Overview of AAG Kanter’s Remarks

  • Kanter intends to shape the regulatory landscape to better reflect dynamic markets. Both speeches featured a cohesive overarching message: Kanter believes that the regulatory and jurisprudential antitrust regime does not reflect and cannot address the market realities that exist today. Kanter believes that the Supreme Court of the United States’ 1992 opinion in Eastman Kodak v. Image Technology Services supports a change in approach because “[l]egal presumptions that rest on formalistic distinctions rather than actual market realities are generally disfavored in antitrust law.”[1] To address widespread increases in market concentration as well as “the economic and transformational technological changes” that define today’s economy, Kanter intends to revise the Division’s approach for analyzing mergers and conduct.[2]
  • Kanter seeks to revive dormant areas of antitrust enforcement, in particular monopolization cases with a focus on tech “platform” companies. Kanter stated that the Division has failed to adequately address certain areas of antitrust enforcement. He noted that it has been almost 20 years since the Division’s last major monopolization case.[3] Dominant tech platforms have “extracted private data” and “have few, if any, realistic alternatives,” he said.[4] Shortly after Kanter’s comments about prioritizing monopolization cases, Richard Powers, the deputy for criminal enforcement, stated that the Division will now evaluate Section 2 conduct for criminal charges.[5] Powers’s comments signal a dramatic change in enforcement, reversing decades of policy in which Section 2 charges were only brought in the civil context. These statements from Division leadership mirror those of FTC Chair Lina Khan, who has repeatedly called for more robust antitrust enforcement, and indicate that Kanter intends to reshape the Division, both in terms of resource allocation and approach to anticompetitive conduct, from a civil and criminal perspective.
  • Kanter laid out the Division’s overarching priorities clearly in his remarks. The Division intends to take a more aggressive stance on vertical merger enforcement, reformulate the Horizontal and Vertical Merger Guidelines to better reflect market realities (in the government’s view), enter into fewer consent decrees and instead litigate cases to generate judicial opinions and advance the relevant case law, and bring more civil and criminal conduct cases.

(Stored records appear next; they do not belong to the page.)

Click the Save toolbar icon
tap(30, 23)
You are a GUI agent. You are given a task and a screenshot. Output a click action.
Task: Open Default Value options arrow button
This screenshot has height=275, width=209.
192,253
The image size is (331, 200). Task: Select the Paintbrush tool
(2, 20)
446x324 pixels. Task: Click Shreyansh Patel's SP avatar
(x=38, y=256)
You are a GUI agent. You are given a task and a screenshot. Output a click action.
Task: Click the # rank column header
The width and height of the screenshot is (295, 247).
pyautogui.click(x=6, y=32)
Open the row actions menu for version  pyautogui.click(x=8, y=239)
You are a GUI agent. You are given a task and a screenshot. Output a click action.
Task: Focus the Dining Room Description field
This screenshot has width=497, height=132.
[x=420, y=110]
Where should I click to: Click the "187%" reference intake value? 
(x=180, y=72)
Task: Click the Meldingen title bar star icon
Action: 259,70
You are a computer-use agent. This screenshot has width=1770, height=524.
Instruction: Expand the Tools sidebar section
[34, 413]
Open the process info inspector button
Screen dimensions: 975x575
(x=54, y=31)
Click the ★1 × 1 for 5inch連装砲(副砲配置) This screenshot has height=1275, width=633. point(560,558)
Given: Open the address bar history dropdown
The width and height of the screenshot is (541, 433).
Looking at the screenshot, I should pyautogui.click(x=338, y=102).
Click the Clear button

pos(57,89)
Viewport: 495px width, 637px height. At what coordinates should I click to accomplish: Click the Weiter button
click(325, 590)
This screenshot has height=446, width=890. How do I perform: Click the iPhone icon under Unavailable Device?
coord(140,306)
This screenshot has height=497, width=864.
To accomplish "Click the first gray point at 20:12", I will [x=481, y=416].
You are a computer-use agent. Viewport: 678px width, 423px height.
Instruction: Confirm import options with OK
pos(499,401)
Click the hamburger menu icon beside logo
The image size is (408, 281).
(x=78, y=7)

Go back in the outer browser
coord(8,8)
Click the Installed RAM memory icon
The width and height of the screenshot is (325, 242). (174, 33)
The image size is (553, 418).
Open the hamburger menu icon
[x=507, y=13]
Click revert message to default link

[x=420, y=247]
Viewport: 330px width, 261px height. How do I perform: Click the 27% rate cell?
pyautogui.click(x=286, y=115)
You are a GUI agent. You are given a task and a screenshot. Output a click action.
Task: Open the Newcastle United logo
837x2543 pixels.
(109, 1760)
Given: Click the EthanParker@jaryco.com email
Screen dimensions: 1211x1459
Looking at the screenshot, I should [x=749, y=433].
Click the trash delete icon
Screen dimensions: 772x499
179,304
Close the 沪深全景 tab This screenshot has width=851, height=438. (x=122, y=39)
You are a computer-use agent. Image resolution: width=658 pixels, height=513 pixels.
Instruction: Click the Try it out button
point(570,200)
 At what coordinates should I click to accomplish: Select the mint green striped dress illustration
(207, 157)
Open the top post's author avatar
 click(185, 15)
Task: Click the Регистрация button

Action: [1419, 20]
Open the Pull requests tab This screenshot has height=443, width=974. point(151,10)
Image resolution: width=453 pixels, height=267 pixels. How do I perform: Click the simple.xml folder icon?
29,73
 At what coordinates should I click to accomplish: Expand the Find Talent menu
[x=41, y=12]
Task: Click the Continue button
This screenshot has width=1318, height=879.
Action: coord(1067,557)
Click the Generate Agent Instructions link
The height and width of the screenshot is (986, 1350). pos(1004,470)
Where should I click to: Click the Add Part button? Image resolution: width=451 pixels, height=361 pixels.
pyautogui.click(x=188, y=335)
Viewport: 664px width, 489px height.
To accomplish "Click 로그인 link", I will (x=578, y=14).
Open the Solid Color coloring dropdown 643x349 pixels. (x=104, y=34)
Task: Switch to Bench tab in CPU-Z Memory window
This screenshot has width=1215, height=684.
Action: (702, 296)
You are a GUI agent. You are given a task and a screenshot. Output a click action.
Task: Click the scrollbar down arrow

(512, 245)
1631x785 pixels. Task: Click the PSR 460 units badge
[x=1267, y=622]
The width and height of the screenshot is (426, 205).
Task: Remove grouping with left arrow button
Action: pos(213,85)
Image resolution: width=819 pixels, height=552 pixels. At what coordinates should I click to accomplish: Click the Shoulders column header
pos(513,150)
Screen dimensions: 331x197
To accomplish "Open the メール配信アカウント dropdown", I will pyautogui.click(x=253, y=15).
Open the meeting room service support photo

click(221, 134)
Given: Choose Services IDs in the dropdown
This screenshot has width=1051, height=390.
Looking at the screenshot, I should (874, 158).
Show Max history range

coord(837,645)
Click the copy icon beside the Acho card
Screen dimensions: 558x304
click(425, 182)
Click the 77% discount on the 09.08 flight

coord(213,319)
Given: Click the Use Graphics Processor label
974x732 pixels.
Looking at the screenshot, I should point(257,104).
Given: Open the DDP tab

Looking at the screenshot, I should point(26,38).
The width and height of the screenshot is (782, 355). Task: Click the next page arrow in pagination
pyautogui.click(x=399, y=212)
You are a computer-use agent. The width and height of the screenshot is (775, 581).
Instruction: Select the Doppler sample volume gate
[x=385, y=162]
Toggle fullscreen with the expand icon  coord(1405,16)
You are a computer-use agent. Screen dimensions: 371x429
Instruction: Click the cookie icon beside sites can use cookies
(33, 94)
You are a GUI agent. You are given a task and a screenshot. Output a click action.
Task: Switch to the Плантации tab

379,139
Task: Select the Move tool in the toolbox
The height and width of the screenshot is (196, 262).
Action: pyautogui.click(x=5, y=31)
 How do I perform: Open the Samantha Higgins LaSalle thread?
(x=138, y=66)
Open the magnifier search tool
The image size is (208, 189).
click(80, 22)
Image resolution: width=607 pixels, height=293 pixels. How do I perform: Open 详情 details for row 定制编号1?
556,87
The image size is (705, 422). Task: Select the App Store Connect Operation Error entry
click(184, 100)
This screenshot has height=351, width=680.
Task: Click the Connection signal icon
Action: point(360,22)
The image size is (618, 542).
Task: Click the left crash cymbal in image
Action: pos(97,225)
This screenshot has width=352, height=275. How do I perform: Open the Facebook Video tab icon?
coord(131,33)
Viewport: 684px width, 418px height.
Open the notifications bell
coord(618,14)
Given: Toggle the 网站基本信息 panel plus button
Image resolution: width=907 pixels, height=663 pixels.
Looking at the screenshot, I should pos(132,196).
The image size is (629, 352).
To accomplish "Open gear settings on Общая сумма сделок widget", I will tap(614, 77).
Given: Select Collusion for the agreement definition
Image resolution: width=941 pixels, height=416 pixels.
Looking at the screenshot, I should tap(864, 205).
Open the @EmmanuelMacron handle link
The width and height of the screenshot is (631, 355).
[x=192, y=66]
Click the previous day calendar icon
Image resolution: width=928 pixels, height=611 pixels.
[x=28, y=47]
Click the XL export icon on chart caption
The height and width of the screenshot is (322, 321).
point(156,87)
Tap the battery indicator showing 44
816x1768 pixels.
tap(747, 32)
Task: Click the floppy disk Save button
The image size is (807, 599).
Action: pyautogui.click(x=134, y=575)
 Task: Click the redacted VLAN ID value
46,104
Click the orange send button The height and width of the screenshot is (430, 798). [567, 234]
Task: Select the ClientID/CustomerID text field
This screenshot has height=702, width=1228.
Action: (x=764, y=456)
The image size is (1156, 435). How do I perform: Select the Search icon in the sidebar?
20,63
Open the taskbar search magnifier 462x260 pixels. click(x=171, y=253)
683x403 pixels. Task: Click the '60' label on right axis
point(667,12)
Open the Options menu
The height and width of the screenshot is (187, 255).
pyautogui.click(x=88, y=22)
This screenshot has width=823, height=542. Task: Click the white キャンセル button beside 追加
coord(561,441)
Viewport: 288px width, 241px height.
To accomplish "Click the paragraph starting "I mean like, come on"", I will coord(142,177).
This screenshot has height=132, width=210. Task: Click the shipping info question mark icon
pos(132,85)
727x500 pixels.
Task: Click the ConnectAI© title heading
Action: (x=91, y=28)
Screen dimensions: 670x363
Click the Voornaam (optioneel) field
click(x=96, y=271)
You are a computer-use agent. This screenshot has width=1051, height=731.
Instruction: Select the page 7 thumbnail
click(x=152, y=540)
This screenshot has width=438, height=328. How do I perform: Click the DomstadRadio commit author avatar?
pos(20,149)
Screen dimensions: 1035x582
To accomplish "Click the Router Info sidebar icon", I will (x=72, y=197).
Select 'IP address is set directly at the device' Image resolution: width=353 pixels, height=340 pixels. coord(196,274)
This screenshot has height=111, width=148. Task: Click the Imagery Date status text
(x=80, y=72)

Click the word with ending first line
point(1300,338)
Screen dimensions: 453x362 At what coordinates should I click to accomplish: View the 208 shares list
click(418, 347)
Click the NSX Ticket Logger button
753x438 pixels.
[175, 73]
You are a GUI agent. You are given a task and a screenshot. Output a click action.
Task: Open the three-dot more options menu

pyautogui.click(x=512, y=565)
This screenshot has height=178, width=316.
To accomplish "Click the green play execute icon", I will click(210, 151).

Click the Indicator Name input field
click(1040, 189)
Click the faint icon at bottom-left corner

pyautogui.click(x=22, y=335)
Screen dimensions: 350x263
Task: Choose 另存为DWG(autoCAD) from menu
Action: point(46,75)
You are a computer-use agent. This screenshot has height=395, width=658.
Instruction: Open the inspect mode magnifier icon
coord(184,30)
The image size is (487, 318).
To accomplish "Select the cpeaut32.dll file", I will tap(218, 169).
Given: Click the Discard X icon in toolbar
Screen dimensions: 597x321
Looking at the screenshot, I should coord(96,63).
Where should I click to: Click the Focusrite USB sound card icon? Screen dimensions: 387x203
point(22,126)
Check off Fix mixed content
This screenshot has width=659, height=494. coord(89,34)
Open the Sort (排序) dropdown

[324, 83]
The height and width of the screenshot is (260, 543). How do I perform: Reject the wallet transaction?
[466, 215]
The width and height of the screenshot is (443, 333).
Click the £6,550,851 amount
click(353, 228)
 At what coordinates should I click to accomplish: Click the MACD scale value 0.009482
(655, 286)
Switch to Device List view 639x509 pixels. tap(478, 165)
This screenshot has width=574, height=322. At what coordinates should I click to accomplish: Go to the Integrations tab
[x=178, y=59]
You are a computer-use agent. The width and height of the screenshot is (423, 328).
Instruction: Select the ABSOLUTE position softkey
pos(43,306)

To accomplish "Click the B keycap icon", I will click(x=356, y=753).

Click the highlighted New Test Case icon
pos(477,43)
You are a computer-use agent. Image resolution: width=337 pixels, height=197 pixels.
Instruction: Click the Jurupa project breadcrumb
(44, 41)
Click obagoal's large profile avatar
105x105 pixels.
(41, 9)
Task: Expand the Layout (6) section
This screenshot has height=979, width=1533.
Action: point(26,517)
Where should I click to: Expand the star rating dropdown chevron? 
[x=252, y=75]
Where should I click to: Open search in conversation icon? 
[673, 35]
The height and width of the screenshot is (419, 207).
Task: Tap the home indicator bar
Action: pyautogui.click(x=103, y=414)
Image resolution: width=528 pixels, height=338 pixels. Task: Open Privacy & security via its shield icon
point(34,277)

Vertical Merger Enforcement to Become a Focal Point for Regulators

  • Kanter stated that agency enforcement of vertical mergers has been lacking. Kanter believes that the Division has placed too much value on the potential efficiencies of vertical mergers without identifying the relevant theories of harm presented by such transactions.
  • The Division intends to follow the statutory text of the Clayton Act to the letter. Kanter indicated that the Division has historically addressed the first part of the Clayton Act’s prohibition on mergers addressing deals that “may substantially lessen competition” but has been derelict in bringing cases for deals that implicate the second part of that statutory text (i.e., deals that “tend to create a monopoly”).[6]
  • Vertical mergers may not eliminate horizontal competitors, but Kanter argued that vertical integration and efficiencies of scale derived from these deals can just as effectively create monopolies.

The DOJ and FTC Intend to Craft Horizontal and Vertical Merger Guidelines that Better Encapsulate Existing Market Realities

  • In their joint press conference on January 18, 2022, Kanter and Khan announced that the agencies would request comments from market participants to help shape the forthcoming revised Horizontal and Vertical Merger Guidelines. The Horizontal Merger Guidelines have not been revised since 2010, whereas the Vertical Merger Guidelines were last revised in 2020.[7]
  • Kanter emphasized that the agencies are stuck “fighting the last generation’s war” and have failed to keep up with rapidly changing markets. This failure further “ossifies the law,” making it more difficult for the agencies to address alleged anticompetitive conduct in court.[8]
  • The agencies’ request for information (RFI) indicates how they are seeking to evolve antitrust enforcement. In particular, the agencies are seeking comments from stakeholders on how current economic thinking related to anticompetitive effects and market definitions can be recalibrated to address present day markets. This RFI is indicative of the approach the agencies are now taking to antitrust enforcement and seeks to memorialize the theories of harm that the agencies are presently applying.

The Division Intends to Litigate Rather Than Seek Consent Decrees

  • Kanter laid out the new agency approach to remedies: consent decrees should be “the exception, not the rule.”[9]
  • Consent decrees have become disfavored because, in Kanter’s view, partial divestitures can still result in “concentration creep” in situations where the divested assets are acquired by a buyer that will not effectively deploy them, thus allowing the former owner to continue coalescing market power.[10]
  • More frequent litigation serves to move the law forward by generating judicial opinions and minimizing the perceived disconnect between existing jurisprudence and existing economic headwinds. Kanter sees litigating as the most effective way to ensure that the law catches up to and reflects current market realities.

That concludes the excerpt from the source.